The School of the Americas Watch, the group organizing the protest, says on its website: “Hundreds of thousands of Latin Americans have been tortured, raped, assassinated, ‘disappeared,’ massacred and forced into refugee by those trained at the School of Assassins” — their nickname for the institution.

The Oberlin students attended an exhausting day of workshops the day before the protest that focused on everything from experimental theater to the upcoming presidential elections. The next day they marched with 18,000 students and activists from across the globe in front of the school’s gates, chanting the names of victims and watching a bold few get arrested for deliberately crossing onto government property.

Oberlin Latin American Activists, the student organization that planned the trip, hopes to stay involved in this issue throughout the year and is currently looking into bringing some of their favorite speakers from the rally to campus, specifically a man who survived torture himself in Colombia who now travels around the world giving workshops in alternative and socially active theater.

At a debriefing session on Wednesday, Nov. 28, the rally’s participants met in Wilder to discuss and process what they experienced.
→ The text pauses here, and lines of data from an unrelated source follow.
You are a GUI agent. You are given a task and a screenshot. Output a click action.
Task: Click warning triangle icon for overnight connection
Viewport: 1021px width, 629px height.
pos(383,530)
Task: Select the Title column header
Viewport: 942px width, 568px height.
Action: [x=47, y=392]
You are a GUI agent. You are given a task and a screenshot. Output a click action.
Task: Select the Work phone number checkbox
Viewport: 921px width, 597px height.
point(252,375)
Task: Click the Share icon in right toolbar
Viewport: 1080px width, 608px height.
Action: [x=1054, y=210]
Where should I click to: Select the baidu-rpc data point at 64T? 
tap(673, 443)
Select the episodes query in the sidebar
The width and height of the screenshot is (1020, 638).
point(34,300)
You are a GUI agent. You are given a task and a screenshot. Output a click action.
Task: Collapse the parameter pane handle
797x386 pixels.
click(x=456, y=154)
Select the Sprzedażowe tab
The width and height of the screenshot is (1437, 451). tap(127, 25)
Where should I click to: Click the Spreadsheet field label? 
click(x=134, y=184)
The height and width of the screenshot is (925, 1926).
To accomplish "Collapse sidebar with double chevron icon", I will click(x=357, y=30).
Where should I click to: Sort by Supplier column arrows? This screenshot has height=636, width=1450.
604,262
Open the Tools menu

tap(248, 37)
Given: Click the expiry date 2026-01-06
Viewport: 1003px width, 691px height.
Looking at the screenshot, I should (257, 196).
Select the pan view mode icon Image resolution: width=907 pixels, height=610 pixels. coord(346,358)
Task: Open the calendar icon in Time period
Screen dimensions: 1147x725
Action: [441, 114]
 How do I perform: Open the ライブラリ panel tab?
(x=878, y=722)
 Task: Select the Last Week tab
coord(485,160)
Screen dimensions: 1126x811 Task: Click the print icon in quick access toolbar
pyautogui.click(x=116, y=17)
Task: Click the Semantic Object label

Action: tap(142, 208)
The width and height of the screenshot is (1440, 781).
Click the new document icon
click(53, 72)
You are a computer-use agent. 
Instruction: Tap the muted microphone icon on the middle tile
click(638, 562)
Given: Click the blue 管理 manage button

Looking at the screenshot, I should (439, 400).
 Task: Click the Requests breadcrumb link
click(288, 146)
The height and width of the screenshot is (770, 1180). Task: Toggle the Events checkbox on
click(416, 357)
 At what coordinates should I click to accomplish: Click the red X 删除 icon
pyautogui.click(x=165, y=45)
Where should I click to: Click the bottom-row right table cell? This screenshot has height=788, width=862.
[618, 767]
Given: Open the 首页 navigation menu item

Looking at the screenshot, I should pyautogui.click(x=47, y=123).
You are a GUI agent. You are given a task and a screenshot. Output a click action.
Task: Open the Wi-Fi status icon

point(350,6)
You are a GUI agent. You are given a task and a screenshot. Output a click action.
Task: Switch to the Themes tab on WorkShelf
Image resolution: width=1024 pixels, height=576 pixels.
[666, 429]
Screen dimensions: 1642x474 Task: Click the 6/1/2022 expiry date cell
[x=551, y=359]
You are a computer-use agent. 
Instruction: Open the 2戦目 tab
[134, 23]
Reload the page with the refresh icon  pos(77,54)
One student noted that while it’s impressive that 23 Obies gave up an entire weekend to protest injustice, he’d heard that in the past, Oberlin has sent hundreds of students by bus down to the march. The group discussed the allegedly fading culture of activism on campus, and devised creative alternatives for the future for students who might not want to make the grueling 14-hour trip.

All noted how moving the experience was of hearing the never-ending list of victims chanted by a chorus of 18,000 voices, and how it gave them a sense of solidarity and empowerment. The group only hopes that it can do more, on campus and off, in the future.